Question: Are you worried or excited about the changes genetics research will bring?

Carol Greider: I'm excited about what's to come, but I think that along with the actual scientific changes there's a certain responsibility of scientists and educated people in general to talk about these things, because I think that with knowledge comes power. And so the more that the lay public understands about what we're learning in genetics, the more they can then understand how it would be useful to them. So I think it's a very, very exciting time, but I think that there's also a responsibility to be able to discuss things in a very open way that makes clear what the implications are and what the implications aren't.

Question: What will be the technical and ethical limits to genetic manipulation?

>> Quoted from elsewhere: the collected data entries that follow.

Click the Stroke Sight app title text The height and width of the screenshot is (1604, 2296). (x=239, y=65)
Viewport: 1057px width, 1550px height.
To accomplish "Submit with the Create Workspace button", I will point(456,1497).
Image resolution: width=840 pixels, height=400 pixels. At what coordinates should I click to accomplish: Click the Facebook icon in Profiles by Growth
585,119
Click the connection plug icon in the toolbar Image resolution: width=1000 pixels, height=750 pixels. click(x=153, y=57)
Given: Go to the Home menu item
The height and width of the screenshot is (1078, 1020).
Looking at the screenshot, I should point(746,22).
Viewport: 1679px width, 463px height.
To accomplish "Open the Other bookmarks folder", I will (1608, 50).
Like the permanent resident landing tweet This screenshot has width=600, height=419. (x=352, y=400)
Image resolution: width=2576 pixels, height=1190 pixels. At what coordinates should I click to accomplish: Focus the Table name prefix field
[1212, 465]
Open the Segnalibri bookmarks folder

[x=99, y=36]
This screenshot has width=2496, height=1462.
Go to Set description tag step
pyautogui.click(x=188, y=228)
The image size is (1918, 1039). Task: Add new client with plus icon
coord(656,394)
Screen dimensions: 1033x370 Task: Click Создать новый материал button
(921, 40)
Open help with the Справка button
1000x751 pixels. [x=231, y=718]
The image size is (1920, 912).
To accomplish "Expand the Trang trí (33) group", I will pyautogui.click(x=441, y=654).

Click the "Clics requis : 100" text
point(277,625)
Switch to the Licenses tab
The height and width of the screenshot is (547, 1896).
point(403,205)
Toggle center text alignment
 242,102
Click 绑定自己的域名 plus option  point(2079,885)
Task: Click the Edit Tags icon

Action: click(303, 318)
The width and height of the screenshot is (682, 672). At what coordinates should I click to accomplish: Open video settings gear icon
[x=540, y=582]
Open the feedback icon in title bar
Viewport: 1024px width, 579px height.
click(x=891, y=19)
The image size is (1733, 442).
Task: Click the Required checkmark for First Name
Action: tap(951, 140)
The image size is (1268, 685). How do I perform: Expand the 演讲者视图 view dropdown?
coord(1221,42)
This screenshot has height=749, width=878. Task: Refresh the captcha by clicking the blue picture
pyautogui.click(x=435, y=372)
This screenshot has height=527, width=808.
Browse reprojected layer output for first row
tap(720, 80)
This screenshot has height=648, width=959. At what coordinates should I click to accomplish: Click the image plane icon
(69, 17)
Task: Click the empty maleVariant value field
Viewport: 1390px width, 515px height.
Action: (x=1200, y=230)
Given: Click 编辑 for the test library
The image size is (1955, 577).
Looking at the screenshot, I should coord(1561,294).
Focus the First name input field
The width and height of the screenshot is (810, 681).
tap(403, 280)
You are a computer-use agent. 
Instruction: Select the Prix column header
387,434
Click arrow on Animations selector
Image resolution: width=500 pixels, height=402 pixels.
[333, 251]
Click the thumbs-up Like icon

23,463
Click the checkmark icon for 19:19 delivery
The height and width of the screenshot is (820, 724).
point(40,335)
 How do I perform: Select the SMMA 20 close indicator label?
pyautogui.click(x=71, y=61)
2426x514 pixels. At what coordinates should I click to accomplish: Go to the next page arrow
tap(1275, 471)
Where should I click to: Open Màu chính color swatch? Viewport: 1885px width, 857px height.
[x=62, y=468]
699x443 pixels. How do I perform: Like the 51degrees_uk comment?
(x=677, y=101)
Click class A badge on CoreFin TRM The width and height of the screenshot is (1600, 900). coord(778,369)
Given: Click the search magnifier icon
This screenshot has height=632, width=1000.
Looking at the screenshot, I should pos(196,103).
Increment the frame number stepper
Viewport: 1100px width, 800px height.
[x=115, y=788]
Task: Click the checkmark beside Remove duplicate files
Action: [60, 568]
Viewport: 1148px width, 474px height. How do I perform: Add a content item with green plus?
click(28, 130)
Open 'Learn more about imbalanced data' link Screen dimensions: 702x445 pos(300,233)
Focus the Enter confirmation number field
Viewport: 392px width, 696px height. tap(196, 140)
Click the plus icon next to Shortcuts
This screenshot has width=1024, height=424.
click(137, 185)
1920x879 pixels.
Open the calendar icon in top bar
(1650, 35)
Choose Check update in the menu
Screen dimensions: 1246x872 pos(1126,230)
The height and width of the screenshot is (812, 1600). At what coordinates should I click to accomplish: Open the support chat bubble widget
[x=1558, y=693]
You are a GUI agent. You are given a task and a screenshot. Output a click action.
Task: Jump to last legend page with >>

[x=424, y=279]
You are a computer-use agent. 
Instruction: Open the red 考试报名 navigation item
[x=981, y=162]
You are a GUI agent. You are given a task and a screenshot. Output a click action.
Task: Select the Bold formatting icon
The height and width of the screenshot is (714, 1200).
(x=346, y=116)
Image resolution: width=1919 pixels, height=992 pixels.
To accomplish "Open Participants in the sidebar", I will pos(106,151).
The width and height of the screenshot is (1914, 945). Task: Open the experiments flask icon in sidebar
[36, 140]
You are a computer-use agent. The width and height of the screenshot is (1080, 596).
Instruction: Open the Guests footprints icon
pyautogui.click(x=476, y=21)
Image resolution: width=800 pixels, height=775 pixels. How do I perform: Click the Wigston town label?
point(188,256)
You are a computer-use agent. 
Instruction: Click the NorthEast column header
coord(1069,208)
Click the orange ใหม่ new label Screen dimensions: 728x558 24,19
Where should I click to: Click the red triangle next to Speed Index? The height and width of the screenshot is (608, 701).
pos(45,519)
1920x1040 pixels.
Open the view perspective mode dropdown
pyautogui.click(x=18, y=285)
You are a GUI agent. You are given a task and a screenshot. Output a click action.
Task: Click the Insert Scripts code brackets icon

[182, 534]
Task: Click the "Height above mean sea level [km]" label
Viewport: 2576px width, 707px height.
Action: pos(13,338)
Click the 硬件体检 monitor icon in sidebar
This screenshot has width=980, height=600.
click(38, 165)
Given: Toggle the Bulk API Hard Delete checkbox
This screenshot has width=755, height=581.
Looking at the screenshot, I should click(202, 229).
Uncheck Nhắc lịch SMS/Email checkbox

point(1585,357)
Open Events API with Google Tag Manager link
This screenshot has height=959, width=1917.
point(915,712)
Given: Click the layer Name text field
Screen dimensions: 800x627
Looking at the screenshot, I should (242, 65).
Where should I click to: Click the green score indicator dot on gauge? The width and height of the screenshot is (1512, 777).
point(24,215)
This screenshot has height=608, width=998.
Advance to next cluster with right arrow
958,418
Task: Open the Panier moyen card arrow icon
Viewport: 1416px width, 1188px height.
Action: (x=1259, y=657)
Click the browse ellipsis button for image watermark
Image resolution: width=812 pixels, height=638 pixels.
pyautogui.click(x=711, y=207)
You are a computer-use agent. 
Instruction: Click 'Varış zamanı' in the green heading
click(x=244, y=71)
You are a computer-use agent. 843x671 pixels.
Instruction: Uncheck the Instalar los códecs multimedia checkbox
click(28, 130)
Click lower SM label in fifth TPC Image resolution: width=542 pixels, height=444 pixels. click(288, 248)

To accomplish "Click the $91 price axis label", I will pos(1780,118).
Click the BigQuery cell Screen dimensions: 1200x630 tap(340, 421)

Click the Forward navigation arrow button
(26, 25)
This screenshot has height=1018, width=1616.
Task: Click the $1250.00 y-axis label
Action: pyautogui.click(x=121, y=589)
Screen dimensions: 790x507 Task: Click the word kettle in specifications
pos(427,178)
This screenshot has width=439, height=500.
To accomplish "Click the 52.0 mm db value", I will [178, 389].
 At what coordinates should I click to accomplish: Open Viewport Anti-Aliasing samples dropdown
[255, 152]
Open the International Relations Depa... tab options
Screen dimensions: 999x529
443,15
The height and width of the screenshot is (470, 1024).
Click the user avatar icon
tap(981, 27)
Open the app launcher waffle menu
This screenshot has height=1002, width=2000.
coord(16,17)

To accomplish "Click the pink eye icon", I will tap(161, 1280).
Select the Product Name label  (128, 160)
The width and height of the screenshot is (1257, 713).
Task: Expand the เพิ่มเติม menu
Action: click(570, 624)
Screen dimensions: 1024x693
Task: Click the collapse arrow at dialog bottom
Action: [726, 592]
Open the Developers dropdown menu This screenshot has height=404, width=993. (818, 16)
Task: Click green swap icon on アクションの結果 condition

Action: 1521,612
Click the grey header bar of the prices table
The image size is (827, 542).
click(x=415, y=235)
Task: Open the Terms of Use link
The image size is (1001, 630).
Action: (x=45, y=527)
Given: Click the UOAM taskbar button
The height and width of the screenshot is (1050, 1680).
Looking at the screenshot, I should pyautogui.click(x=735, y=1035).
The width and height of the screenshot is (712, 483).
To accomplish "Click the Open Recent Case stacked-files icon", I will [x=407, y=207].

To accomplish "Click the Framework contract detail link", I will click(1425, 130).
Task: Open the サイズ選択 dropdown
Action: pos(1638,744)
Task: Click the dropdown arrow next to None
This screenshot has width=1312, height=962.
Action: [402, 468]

Carol Greider: It depends on what you mean by genetic manipulation, in the sense that we do genetic manipulation in the laboratory all the time to try and test ideas about how genes work. So we will take cells and we will change the genes in those cells and then be able to ask what is the consequence of that change. That's basically doing an experiment. We do that with mice as well. If we want to understand—for instance, we wanted to understand what would happen if a cancer cell didn't have telomerase. Could it still grow? So we generated a mouse, and the whole mouse doesn't have telomerase. So that's a genetic manipulation of the mice, but it was an important question to know the answer what would happen if you could completely get rid of telomerase. So I think that in that sense, those kinds of genetic manipulations are very powerful tools that scientists have. Now, if you're talking about things like human genetic engineering and those kinds of things, there are certainly ideas about gene therapy that people have put out there to solve various diseases, and some of the ones that people have been looking at are diseases that are in the blood, because blood cells are very accessible to changes. And those kinds of things don't worry me so much except for the technical aspects of—in some cases when you try and put genes back into cells, people have found that then those genes can cause other changes, which in some cases can lead to cancer. So there are clear technical hurdles which have to be overcome in that realm. And in terms of germline gene therapy, where you may change something permanently in the human germline, I think that basically that is something that's out of the question and shouldn't really be on the table. I don't think that anybody's really discussing changing the human genetic germline.

[Question: For technical or ethical reasons?]

Carol Greider: For ethical reasons. Technical as well, if we can't even get it right right now. If the science today—we can't do a bone marrow transplant; that is, take some bone marrow cells and correct a defect of a single gene in the blood, put that back in and know that the correction is going to happen. And instead, these children developed tumors because of unknown consequences in doing that. So if we can't even do this to blood cells, we are very, very far technically from being able to do anything without having many unintended consequences in the germline. So for technical reasons I would say it should be completely out of bounds, and then there are the ethical issues, which again would need to be discussed in a broader context. And I don't know of anyone that seriously thinks that that is something that one should be changing.